Por falar na famosa culpa aplicada no cristianismo (nao apenas no catolicismo), o que voce entende dos que dizem que “a culpa” da crise e dos bancos, politicos? Somente os Estados usam a culpa como arma de controlE? Sempre e mais facil culpar os outros.
(suspiro)… Mas eu explico-lhe: usei a palavra ‘Estados’ – com s, logo plural…porque referia-me ao Estados dos países em crise. Portugal e Irlanda, por exemplo, são oficialmente laicos – Espanha é aconfessional e daí o parêntesis e a minha ‘surpresa’ por ainda nos dias de hoje ver o crucifixo em actos oficiais. Dentro parêntesis referia-me ao caso específico espanhol. Ora leia lá outra vez e repare que escrevi: (…) no caso do Estado Espanhol (…) blah, blah, blah…
Quanto à culpa – os protestantes são cristãos e no entanto não concebem a existência do purgatório nem a distinção e catalogação obsessiva dos diferentes tipos de pecados. O sentimento de culpa é diferente…mas também nunca disse que a culpa era exclusiva do catolicismo.
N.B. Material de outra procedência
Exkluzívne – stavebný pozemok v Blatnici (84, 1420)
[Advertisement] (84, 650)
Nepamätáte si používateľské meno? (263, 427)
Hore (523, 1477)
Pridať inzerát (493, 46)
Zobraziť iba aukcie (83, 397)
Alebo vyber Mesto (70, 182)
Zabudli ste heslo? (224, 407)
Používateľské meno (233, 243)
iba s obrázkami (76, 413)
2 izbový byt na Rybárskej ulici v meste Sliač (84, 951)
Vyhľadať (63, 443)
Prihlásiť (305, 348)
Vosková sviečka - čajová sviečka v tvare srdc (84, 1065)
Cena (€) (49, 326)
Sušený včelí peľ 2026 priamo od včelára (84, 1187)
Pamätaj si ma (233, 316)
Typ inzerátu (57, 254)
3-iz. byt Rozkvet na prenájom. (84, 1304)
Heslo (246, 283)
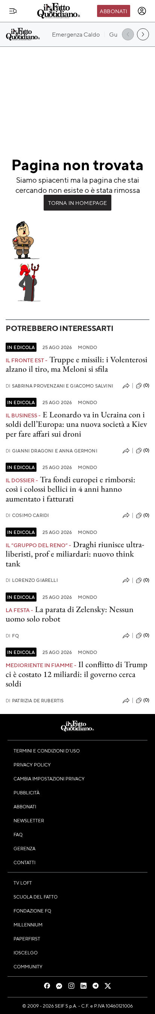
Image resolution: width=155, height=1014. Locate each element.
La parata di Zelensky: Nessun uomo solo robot (70, 614)
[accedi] (142, 11)
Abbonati (113, 11)
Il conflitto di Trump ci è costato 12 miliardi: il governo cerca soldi (76, 674)
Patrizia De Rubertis (35, 700)
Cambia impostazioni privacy (49, 779)
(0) (146, 385)
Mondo (87, 347)
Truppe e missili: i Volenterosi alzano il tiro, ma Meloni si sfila (76, 364)
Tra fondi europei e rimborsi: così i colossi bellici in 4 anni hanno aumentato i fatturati (70, 489)
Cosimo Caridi (27, 515)
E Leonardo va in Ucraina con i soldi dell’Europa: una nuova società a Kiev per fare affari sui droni (76, 424)
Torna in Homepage (77, 202)
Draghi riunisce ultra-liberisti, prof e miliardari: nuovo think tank (75, 554)
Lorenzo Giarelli (32, 580)
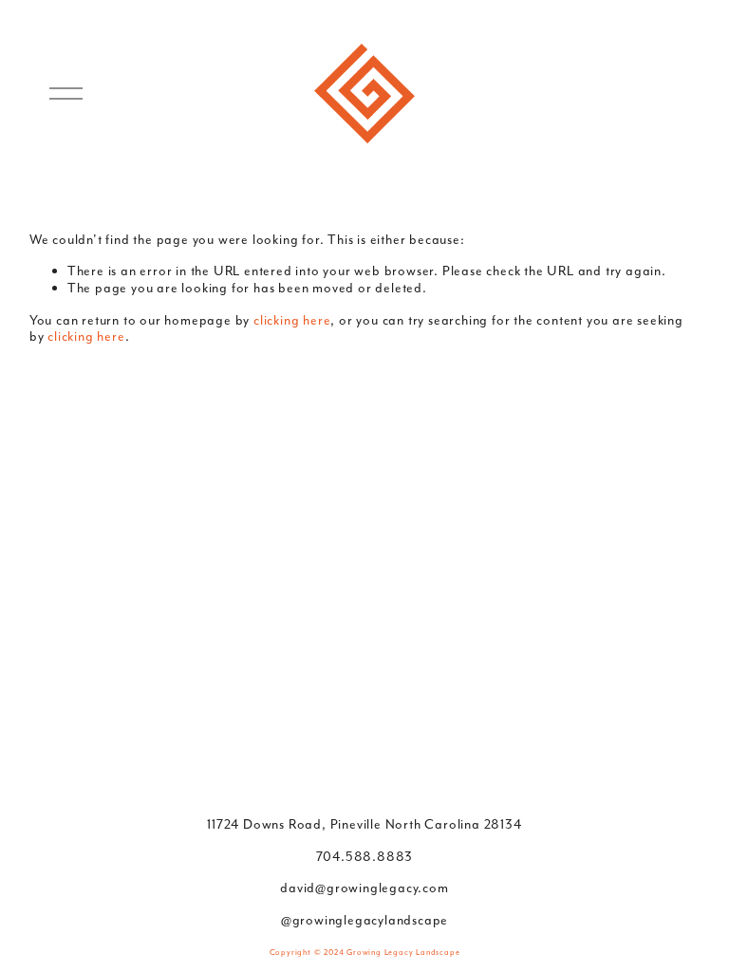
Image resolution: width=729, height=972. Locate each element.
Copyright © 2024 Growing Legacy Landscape (365, 952)
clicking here (291, 319)
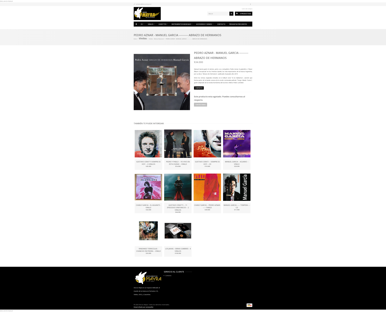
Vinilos (150, 24)
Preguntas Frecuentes (238, 24)
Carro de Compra (247, 9)
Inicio (136, 24)
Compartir (199, 88)
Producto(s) (245, 14)
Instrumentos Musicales (181, 24)
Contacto (221, 24)
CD (142, 24)
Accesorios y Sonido (204, 24)
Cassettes (162, 24)
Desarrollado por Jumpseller (143, 307)
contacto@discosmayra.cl (143, 4)
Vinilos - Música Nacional (156, 39)
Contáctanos (200, 105)
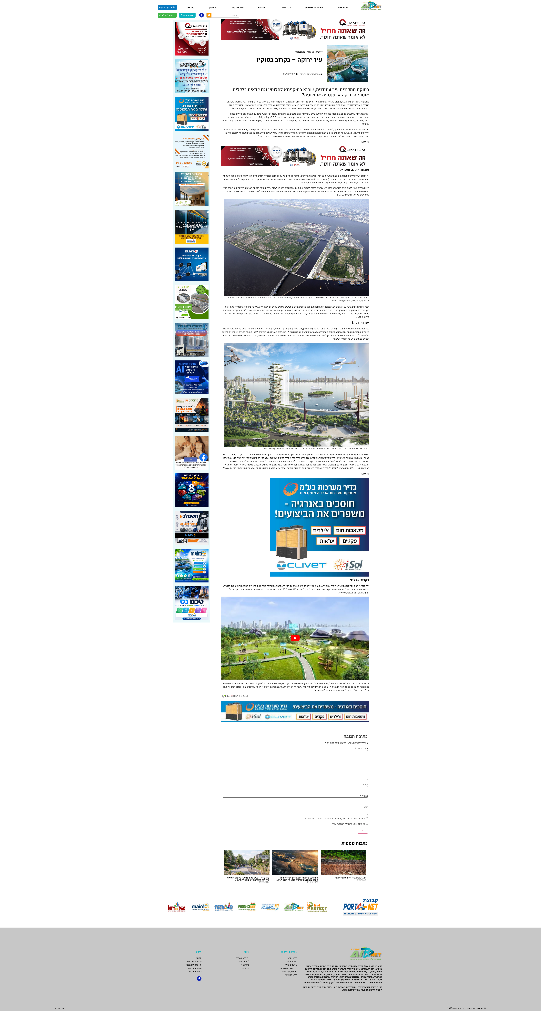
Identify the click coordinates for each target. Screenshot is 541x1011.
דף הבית (319, 52)
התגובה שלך (361, 748)
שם (365, 784)
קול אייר (190, 7)
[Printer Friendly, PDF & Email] (235, 696)
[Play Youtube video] (295, 638)
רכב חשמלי (285, 7)
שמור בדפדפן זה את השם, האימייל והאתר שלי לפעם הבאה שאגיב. (334, 818)
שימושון (213, 7)
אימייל (364, 796)
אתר (366, 807)
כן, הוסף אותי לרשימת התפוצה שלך (349, 824)
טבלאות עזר (237, 7)
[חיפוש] (209, 15)
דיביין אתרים (60, 1008)
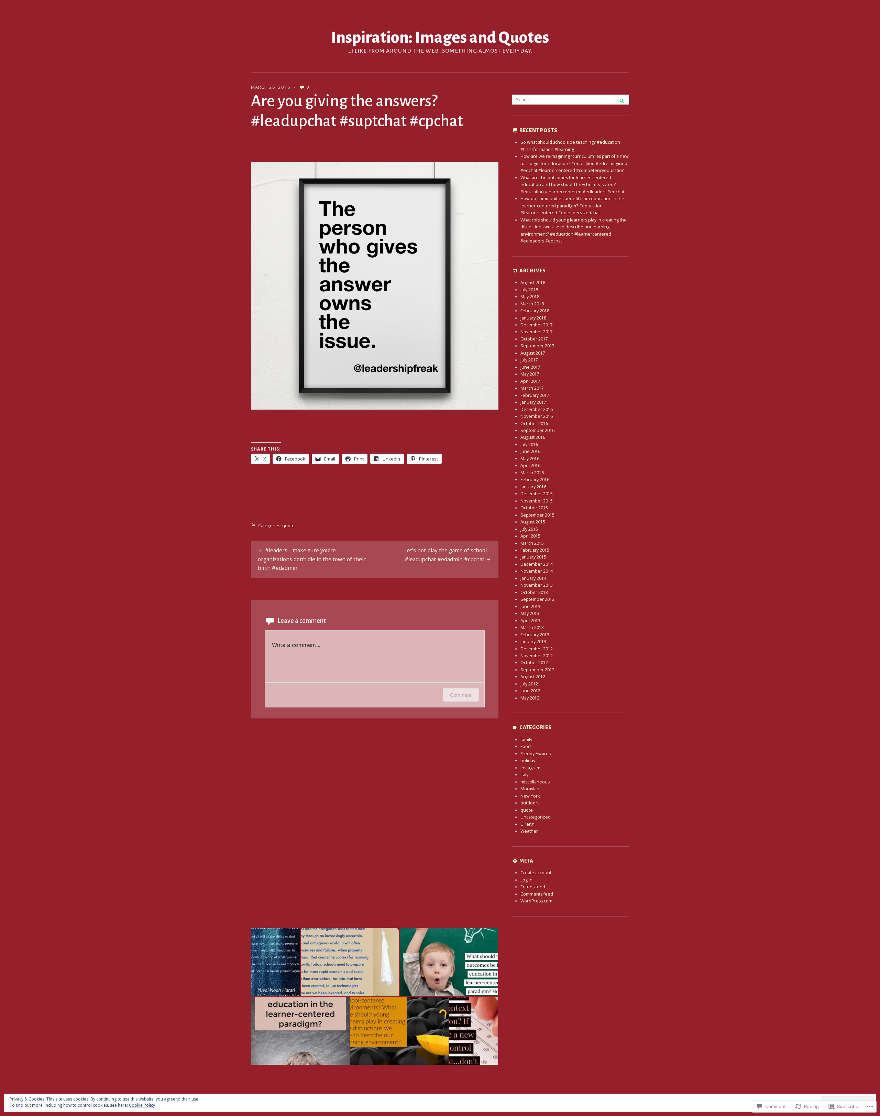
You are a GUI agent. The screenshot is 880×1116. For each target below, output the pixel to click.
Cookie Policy (142, 1105)
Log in (526, 880)
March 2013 (532, 627)
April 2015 (530, 536)
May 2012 (529, 698)
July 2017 (529, 360)
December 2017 (536, 325)
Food (525, 746)
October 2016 (534, 423)
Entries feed (532, 887)
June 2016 (530, 451)
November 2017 (536, 332)
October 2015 (534, 508)
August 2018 (532, 282)
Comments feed (536, 894)
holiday (527, 760)
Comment (461, 695)
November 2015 (536, 501)
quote (288, 526)
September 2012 (537, 670)
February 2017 (534, 395)
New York (530, 796)
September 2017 (537, 346)
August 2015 (532, 522)
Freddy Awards (535, 754)
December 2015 (536, 494)
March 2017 (532, 388)
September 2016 (537, 430)
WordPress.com (536, 901)
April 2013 (530, 621)
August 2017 (532, 353)
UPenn (527, 824)
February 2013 (534, 635)
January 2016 (533, 487)
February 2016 (534, 480)
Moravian (529, 789)
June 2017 (530, 367)
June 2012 (530, 691)
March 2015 (532, 543)
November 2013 (536, 585)
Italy (524, 775)
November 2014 (536, 571)
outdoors (529, 803)
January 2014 (533, 578)
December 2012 (536, 649)
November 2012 (536, 656)
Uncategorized (535, 817)
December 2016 (536, 409)
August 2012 (532, 677)
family (526, 740)
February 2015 (534, 550)
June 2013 (530, 606)
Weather (529, 831)
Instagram (530, 768)
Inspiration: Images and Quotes (440, 37)
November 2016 (536, 416)
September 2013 (537, 599)
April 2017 (530, 381)
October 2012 (534, 662)
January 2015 (533, 557)
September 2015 (537, 515)
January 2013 (533, 641)
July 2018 (529, 290)
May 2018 (529, 297)
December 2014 (536, 564)
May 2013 (529, 613)
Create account (535, 873)
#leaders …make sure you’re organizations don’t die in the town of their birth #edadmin (312, 559)
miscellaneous (535, 782)
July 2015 (529, 529)
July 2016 (529, 444)
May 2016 (529, 459)
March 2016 (532, 473)
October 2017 (534, 339)
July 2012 (529, 684)
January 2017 (533, 402)
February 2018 (534, 311)
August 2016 (532, 437)
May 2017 (529, 374)
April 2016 (530, 465)
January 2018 (533, 318)
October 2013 (534, 592)
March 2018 (532, 304)
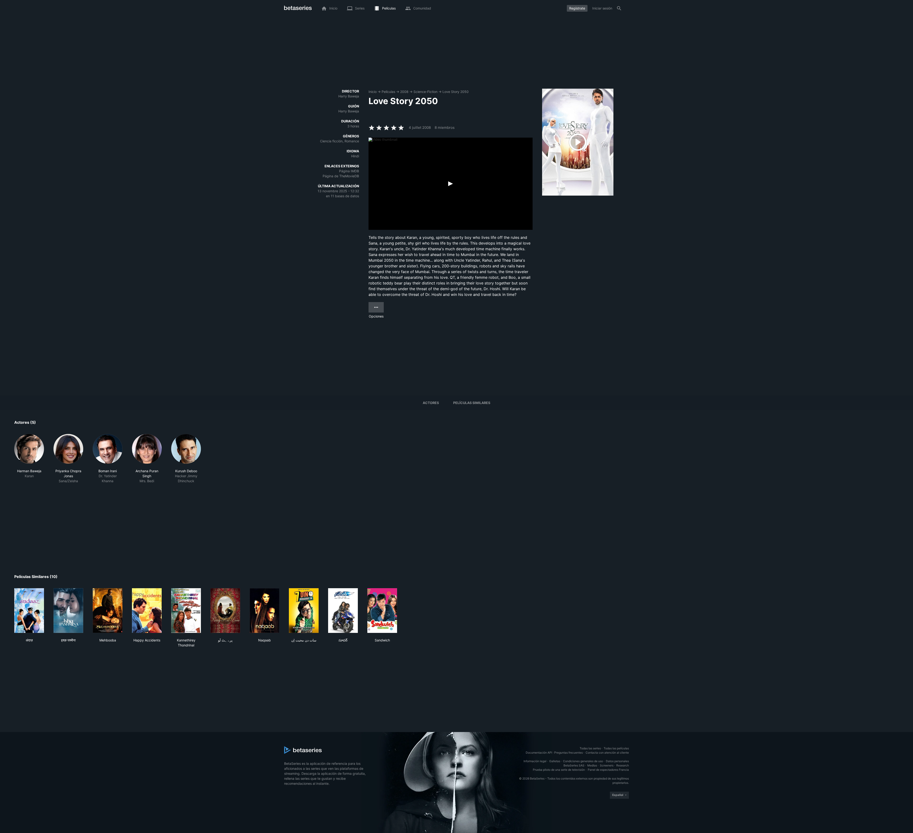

Se são os Estados que governam, serão os Estados que controlam. Obrigado pela dica ortográfica mas a palavra controle com E é utilizada em português do Brasil, no entanto em português Europeu optamos por controlo com O, menos afrancesado – mas mesmo assim as duas grafias são válidas em ambos os lados do Atlântico.
As culpas (ou responsabilidades) repartem-se e discutem-se. Nem tudo de um lado, nem tudo do outro – e é isso que as minhas opiniões expressam neste blogue. Não baixar a cabeça.
Sim, já sei, sou português…logo… GET OVER IT! – Cumprimentos, M.